[Saved data entries]
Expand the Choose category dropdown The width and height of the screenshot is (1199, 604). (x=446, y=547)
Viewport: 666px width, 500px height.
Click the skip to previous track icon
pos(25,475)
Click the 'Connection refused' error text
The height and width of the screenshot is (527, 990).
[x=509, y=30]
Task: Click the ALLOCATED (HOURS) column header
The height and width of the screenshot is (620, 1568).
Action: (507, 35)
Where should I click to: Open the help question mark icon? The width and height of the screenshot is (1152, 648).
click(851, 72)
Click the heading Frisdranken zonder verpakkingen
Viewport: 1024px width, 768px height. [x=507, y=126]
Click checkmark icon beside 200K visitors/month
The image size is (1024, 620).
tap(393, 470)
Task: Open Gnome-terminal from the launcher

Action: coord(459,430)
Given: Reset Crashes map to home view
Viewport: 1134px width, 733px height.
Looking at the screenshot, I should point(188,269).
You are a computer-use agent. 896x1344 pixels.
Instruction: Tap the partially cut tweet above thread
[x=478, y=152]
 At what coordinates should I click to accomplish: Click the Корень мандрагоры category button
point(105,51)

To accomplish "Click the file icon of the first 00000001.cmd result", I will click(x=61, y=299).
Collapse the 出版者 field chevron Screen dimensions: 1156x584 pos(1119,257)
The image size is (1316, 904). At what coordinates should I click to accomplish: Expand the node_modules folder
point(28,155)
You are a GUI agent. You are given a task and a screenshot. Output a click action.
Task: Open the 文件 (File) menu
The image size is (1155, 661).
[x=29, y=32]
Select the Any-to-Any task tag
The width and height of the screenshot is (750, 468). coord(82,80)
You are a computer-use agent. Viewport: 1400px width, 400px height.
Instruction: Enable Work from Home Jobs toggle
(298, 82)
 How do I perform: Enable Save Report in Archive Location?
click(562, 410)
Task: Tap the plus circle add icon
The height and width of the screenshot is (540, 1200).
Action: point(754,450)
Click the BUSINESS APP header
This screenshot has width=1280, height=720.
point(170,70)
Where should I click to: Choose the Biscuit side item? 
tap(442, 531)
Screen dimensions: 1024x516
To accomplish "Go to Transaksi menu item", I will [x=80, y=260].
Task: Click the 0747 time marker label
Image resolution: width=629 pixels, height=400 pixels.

* **Assigned task**:
Set down every entry again, exactly as written.

* **Response to the exercise**:
Expand the Choose category dropdown The width and height of the screenshot is (1199, 604). (x=446, y=547)
Viewport: 666px width, 500px height.
Click the skip to previous track icon
pos(25,475)
Click the 'Connection refused' error text
The height and width of the screenshot is (527, 990).
[x=509, y=30]
Task: Click the ALLOCATED (HOURS) column header
The height and width of the screenshot is (620, 1568).
Action: (507, 35)
Where should I click to: Open the help question mark icon? The width and height of the screenshot is (1152, 648).
click(851, 72)
Click the heading Frisdranken zonder verpakkingen
Viewport: 1024px width, 768px height. [x=507, y=126]
Click checkmark icon beside 200K visitors/month
The image size is (1024, 620).
tap(393, 470)
Task: Open Gnome-terminal from the launcher

Action: coord(459,430)
Given: Reset Crashes map to home view
Viewport: 1134px width, 733px height.
Looking at the screenshot, I should point(188,269).
You are a computer-use agent. 896x1344 pixels.
Instruction: Tap the partially cut tweet above thread
[x=478, y=152]
 At what coordinates should I click to accomplish: Click the Корень мандрагоры category button
point(105,51)

To accomplish "Click the file icon of the first 00000001.cmd result", I will click(x=61, y=299).
Collapse the 出版者 field chevron Screen dimensions: 1156x584 pos(1119,257)
The image size is (1316, 904). At what coordinates should I click to accomplish: Expand the node_modules folder
point(28,155)
You are a GUI agent. You are given a task and a screenshot. Output a click action.
Task: Open the 文件 (File) menu
The image size is (1155, 661).
[x=29, y=32]
Select the Any-to-Any task tag
The width and height of the screenshot is (750, 468). coord(82,80)
You are a computer-use agent. Viewport: 1400px width, 400px height.
Instruction: Enable Work from Home Jobs toggle
(298, 82)
 How do I perform: Enable Save Report in Archive Location?
click(562, 410)
Task: Tap the plus circle add icon
The height and width of the screenshot is (540, 1200).
Action: point(754,450)
Click the BUSINESS APP header
This screenshot has width=1280, height=720.
point(170,70)
Where should I click to: Choose the Biscuit side item? 
tap(442, 531)
Screen dimensions: 1024x516
To accomplish "Go to Transaksi menu item", I will [x=80, y=260].
Task: Click the 0747 time marker label
Image resolution: width=629 pixels, height=400 pixels.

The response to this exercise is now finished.